O objectivo último, entretanto, é que os nanoparticles poderiam algum dia ser usados como uma ferramenta diagnóstica simples, multifacetada para a maioria de doenças. No futuro, o nanoparticle seria injetado pela agulha em alguma área do corpo (por exemplo, o coração). Se os nanoparticles encontraram a água oxigenada, emitir-se-iam a luz. Se um doutor vir uma quantidade significativa de atividade clara na área, o doutor saberia que o paciente pode apresentar sinais adiantados de uma doença nessa área do corpo.
Os nanoparticles da tecnologia e do Emory de Geórgia penetram o tecido profundo e operam-se em um comprimento de onda elevado, fazendo lhes indicadores sensíveis da presença de água oxigenada produzida por toda a sorte da inflamação.
O polímero do nanoparticle é feito de ésteres do peroxalate.
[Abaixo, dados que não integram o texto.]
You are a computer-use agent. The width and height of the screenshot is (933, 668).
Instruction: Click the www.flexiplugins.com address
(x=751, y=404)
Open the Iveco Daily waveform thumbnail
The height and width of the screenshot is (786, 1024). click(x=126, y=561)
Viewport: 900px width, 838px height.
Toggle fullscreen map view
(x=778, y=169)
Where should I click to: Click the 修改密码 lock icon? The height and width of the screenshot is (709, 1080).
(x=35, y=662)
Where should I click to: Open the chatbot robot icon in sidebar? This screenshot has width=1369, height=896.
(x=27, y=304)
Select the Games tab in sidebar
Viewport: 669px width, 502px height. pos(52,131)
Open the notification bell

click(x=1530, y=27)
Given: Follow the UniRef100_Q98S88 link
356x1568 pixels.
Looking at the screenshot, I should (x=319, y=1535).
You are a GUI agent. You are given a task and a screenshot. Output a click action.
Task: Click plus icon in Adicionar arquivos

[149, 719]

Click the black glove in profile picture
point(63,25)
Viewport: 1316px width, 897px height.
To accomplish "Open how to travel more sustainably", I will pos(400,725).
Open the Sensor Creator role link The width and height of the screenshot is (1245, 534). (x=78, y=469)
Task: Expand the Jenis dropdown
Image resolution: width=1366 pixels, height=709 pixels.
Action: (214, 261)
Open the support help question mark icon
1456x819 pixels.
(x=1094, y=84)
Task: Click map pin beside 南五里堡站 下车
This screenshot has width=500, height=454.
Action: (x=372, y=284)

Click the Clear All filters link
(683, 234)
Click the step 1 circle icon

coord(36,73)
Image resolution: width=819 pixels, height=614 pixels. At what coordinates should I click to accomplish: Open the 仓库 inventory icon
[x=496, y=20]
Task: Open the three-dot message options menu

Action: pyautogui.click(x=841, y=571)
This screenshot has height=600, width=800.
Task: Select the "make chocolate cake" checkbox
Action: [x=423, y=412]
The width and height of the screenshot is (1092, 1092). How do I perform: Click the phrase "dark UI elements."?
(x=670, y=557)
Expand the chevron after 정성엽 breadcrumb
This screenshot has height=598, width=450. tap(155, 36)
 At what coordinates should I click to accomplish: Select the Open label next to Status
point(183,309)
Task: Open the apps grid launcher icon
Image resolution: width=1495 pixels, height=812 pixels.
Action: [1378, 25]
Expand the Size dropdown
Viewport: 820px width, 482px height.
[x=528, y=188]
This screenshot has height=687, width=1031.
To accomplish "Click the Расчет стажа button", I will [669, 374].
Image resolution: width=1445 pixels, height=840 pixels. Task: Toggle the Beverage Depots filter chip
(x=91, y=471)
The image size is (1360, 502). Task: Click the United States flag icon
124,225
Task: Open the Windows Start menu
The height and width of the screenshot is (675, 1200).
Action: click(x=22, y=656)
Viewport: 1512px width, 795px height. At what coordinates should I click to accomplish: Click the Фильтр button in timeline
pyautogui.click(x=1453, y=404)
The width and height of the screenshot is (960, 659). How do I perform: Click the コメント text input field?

Uma tintura fluorescente (pentacene) encapsulated então no polímero. Quando as partículas nano colidem na água oxigenada, excitam a tintura, que se emite então os fotão (ou a luz) que podem ser detetados em um simples, fotão-contando a varredura.
“Está usando este nanoparticle feito de ésteres do peroxalate que permite que você faça esta reação de três componentes in vivo. Se você devia injetar um éster do peroxalate e uma tintura, iriam suas próprias maneiras uma vez no corpo. Com os nanoparticles nós podemos sequester ambos reagentes dentro dos nanômetros de se, in vivo,” Murthy disse.
O objetivo era maximizar o comprimento de onda das partículas. O comprimento de onda determina a sensibilidade in vivo. E se o comprimento de onda da partícula é altamente bastante, pode penetrar a pele e indicá-la claramente em uma varredura.
A equipa de investigação começou com um nanoparticle que fosse feito da tintura e enchido com os esthers do peróxido. Realizaram mais tarde que o reverso (uma partícula feita de ésteres do peroxalate e enchida com a tintura) era mais eficaz na água oxigenada da imagem latente, Murthy disseram.
O grupo conduzirá uns testes mais adicionais com os nanoparticles para confirmar suas segurança e eficácia.